Describe the various functionalities of Data Mining as a step in the process of Knowledge Discovery.

 


  • Knowledge discovery in the database is the process of searching for hidden knowledge in the massive amounts of data that we are technically capable of generating and storing.
  • The basic task of KDD is to extract knowledge (or information) from a lower level data (databases).
  • It is the non-trivial (significant) process of identifying valid, novel, potentially useful, and ultimately understandable patterns in data.
  • The goal is to distinguish between unprocessed data something that may not be obvious but is valuable or enlightening in its discovery.
  • The overall process of finding and interpreting patterns from data involves the repeated application of the following steps:
    1. Data Cleaning
    2. Data Integration
    3. Data Selection
    4. Data Transformation
    5. Data Mining
    6. Pattern Evaluation
    7. Knowledge Presentation
  • Steps 1 to 4 are different forms of data preprocessing, where data are prepared for mining.
Fig. Data Mining as a step in the process of knowledge discovery
  1. Data Cleaning
    • Removal of noise, inconsistent data, and outliers
    • Strategies to handle missing data fields.
  2. Data Integration
    • Data from various sources such as databases, data warehouse, and transactional data are integrated.
    • where multiple data sources may be combined into a single data format.
  3. Data Selection
    • Data relevant to the analysis task is retrieved from the database.
    • Collecting only necessary information to the model.
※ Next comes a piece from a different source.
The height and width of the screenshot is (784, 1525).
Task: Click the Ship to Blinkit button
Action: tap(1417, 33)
    • Finding useful features to represent data depending on the goal of the task.
  4. Data Transformation
    • Data are transformed and consolidated into forms appropriate for mining by performing summary or aggregation operations.
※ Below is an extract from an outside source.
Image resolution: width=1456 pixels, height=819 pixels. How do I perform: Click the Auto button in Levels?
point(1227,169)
    • By using transformation methods invariant representations for the data is found.
  5. Data Mining
    • An essential process where intelligent methods are applied to extract data patterns.
    • Deciding which model and parameter may be appropriate.
  6. Pattern Evaluation
    • To identify the truly interesting patterns representing knowledge based on interesting measures.
  7. Knowledge Presentation
    • Visualization and knowledge representation techniques are used to present mined knowledge to users.
    • Visualizations can be in form of graphs, charts or table.